Максим Аверин: «В Шекспире — гибельные выси, там невозможно соврать»
Популярный артист — о том, чем хороша современная антреприза и почему актер театра и актер кино — противоположные профессии
«Отелло» — третий проект петербургской антрепризы «Свободной сцены», после постановок по живому хорватскому классику Миро и Вампилову. Женские роли в премьерном спектакле по шекспировской традиции исполняют мужчины. Любимец публики Максим Аверин сохранил мужскую идентичность — играет Отелло. С актером встретился корреспондент «Известий».
— В вашем репертуаре Шекспир занимает особое место. Какие возможности он дает лично вам?
— Понимаете, в чем дело... Время, в которое мы живем, окрашено полутонами. Полудружба, полулюбовь — мы оккупированы электронным, синтетическим миром. В Шекспире, пафосно скажем, гибельные выси, и там невозможно соврать. Там нельзя прикрыться режиссерскими «наворотами», инсталляциями. Чтобы играть Шекспира, нужна огромная душа. Театр как рентген, сразу же видно, кто перед тобой.
— Актерам, занятым в «Отелло», до этого уже приходилось менять на сцене пол. Вот вы в «Ричарде III» Юрия Бутусова выходили в образе герцогини Йоркской. Как исполнение женских ролей мужчинами оправдывается в данном случае?
— Для нас это возврат к шекспировскому театру, когда не имеет особого значения, мужчина на сцене или женщина. Важнее всего здесь — мысль о вечных ценностях. Поэтому подобная условность возможна, да и Шекспир не предполагает бытового погружения. Зрители и так знают историю о мавре. «Молилась ли ты на ночь, Дездемона?» — это же хрестоматия. Задача художника — рассказать историю новым языком.
О чем для меня эта пьеса? Человек не привык к любви. Рожденный ползать. Отелло говорит: я прежде не ведал такого чувства. Он — воин, он — убийца, генерал, пушечное мясо, он — кто угодно. И вдруг ему дается любовь — как чудо, как сокровище. А что с этой любовью делать? Как с ней ходить, куда поставить?
Также мужской состав спектакля оправдан тем, что в пьесе ощущение интимности сведено на нет. Кажется, будто персонажи постоянно ожидают момента, чтобы остаться в одиночестве. И что-то мешает. Пьеса чертовски сложна.
— Играть Шекспира у Бутусова или Стуруа, наверное, не то же, что в антрепризе.
— Мы не только не гнушаемся слова «антреприза», мы его облагораживаем. Этот спектакль доказывает, что к этому понятию давно пора перестать относиться негативно. Я благодарен судьбе за то, что повстречался на своем пути с театральной компанией «Свободная сцена», создававшей «Отелло». Проходит время, когда антреприза означает, что на сцене два задника и три стула. Поверьте, я не страдаю от отсутствия работы. Я плотно занят в родном театре, «Сатириконе». Мне стало интересно то, что мне здесь предложили.

•••

• Цель задания 1: Определите, соответствуют ли интервью следующие утверждения: (a) в «Отелло» Максим Аверин исполняет роль Дездемоны; (b) «Отелло» является третьим проектом антрепризы «Свободной сцены»; (c) Максим Аверин плотно занят в театре «Сатирикон». Для каждого утверждения дайте ответ «да» или «нет» и приведите решающие слова интервью в точной цитате.
• Цель задания 2: Перечислите все реальные лица, упомянутые в интервью, за исключением самого Максима Аверина.
• Цель задания 3:
Ответьте на вопросы по интервью:
(a) Кто исполняет женские роли в премьерном спектакле?
(b) В каком спектакле Аверин выходил в образе герцогини Йоркской?
(c) С чем Аверин сравнивает театр?

•••

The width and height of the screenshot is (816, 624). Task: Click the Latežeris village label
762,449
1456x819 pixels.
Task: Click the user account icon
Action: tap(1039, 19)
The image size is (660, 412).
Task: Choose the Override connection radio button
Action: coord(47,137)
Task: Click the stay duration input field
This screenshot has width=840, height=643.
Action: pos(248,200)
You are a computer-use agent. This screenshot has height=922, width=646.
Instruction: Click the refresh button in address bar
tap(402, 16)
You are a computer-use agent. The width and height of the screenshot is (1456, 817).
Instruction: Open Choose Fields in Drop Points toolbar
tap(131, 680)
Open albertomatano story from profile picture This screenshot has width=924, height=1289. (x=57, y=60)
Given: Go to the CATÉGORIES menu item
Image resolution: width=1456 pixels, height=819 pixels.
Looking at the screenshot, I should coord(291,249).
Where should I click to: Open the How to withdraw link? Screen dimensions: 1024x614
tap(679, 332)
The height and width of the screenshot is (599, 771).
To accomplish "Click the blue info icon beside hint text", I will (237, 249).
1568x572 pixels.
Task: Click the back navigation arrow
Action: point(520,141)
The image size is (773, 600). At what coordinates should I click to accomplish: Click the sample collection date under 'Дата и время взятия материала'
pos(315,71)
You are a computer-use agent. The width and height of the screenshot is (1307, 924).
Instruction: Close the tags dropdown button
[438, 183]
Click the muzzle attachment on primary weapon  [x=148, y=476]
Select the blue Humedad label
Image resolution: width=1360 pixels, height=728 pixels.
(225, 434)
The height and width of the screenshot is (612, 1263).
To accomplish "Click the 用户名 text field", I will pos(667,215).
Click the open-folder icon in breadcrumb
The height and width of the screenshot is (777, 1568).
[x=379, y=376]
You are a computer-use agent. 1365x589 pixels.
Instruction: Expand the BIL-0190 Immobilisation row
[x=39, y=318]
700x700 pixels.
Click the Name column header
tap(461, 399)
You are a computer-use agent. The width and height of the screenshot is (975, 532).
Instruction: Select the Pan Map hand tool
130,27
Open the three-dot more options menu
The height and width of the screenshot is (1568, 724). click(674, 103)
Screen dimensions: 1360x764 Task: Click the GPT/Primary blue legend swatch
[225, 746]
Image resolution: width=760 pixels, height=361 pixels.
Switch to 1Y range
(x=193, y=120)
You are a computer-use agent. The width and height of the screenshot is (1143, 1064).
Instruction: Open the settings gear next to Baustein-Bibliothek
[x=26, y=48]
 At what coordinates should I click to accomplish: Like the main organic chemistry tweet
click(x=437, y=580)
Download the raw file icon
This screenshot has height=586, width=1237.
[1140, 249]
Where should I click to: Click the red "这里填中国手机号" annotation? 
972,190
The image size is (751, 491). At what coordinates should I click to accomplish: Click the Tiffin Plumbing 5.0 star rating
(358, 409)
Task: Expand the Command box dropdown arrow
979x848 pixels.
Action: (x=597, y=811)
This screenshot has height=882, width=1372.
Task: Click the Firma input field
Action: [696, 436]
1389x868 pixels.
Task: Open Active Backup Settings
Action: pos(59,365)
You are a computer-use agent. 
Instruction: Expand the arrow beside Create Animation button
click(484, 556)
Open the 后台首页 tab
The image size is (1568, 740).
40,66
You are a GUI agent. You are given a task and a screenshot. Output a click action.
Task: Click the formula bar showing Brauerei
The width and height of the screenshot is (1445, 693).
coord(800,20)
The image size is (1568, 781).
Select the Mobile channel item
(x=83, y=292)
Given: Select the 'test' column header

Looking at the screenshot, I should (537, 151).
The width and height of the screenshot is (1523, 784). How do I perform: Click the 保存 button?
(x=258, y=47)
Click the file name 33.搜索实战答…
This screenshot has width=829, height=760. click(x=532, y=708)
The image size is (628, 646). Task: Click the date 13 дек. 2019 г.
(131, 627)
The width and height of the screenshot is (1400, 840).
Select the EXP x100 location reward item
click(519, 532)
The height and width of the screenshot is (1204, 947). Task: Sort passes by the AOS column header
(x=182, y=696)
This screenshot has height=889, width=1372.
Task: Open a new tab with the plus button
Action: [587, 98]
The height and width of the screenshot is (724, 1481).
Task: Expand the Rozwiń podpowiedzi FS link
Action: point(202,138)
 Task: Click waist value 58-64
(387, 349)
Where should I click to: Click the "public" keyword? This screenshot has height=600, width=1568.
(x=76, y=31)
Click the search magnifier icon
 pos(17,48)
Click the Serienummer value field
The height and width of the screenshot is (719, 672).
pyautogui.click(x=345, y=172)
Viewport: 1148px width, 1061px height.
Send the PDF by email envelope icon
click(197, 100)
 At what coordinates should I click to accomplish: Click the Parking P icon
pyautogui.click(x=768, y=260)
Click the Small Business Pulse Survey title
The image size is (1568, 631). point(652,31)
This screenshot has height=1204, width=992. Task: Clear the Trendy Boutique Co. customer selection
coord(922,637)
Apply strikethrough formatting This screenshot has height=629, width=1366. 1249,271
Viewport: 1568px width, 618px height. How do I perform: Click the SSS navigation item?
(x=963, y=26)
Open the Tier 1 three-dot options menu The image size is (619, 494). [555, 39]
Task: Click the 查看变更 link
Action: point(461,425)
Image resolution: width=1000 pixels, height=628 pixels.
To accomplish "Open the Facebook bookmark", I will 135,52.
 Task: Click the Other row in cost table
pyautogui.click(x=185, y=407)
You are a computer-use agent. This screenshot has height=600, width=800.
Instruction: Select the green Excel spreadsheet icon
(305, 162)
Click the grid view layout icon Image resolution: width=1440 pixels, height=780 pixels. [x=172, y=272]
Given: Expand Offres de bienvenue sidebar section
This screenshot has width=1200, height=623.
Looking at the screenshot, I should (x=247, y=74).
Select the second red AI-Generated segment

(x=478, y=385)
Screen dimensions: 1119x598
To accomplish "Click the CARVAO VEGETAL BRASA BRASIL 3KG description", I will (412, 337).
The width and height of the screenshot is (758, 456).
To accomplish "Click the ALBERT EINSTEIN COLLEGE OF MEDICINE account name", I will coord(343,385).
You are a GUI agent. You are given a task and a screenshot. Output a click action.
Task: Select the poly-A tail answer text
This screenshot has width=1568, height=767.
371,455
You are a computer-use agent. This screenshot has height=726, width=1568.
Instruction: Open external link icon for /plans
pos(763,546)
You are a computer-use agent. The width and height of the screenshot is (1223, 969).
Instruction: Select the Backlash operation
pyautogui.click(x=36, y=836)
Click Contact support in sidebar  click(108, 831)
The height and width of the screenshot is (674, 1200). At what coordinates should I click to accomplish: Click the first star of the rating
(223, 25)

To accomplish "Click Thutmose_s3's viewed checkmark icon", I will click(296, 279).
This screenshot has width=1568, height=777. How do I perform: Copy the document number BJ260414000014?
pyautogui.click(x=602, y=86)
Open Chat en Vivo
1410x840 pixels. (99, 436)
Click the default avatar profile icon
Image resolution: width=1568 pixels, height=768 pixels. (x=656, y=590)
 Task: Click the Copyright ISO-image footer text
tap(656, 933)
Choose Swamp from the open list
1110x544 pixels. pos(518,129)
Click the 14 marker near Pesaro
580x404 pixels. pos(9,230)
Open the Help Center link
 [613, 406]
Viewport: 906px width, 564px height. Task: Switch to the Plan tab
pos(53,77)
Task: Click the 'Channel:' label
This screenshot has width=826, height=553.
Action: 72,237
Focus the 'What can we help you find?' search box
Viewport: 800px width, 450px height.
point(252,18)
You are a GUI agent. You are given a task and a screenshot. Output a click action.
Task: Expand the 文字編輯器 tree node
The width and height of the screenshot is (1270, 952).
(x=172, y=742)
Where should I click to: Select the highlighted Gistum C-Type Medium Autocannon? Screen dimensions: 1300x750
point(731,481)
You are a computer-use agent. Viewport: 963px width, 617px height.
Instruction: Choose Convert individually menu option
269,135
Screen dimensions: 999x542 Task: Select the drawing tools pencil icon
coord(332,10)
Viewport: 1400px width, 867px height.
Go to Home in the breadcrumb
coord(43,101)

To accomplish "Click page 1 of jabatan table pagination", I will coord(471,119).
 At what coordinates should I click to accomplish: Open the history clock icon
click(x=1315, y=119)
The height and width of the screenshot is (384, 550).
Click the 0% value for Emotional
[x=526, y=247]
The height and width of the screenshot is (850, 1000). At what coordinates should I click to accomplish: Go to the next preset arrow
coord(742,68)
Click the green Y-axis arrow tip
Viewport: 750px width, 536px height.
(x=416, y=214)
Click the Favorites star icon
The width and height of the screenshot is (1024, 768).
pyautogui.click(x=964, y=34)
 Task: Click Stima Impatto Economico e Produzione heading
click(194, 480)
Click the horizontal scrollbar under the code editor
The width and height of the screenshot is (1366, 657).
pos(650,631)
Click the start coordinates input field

•••

• Полный ответ 1:
(a) Нет: «Максим Аверин сохранил мужскую идентичность — играет Отелло».
(b) Да: «„Отелло“ — третий проект петербургской антрепризы „Свободной сцены“».
(c) Да: «Я плотно занят в родном театре, „Сатириконе“».

• Полный ответ 2: Миро, Вампилов, Шекспир, Юрий Бутусов, Стуруа.

• Полный ответ 3:
(a) Мужчины.
(b) В «Ричарде III» Юрия Бутусова.
(c) С рентгеном.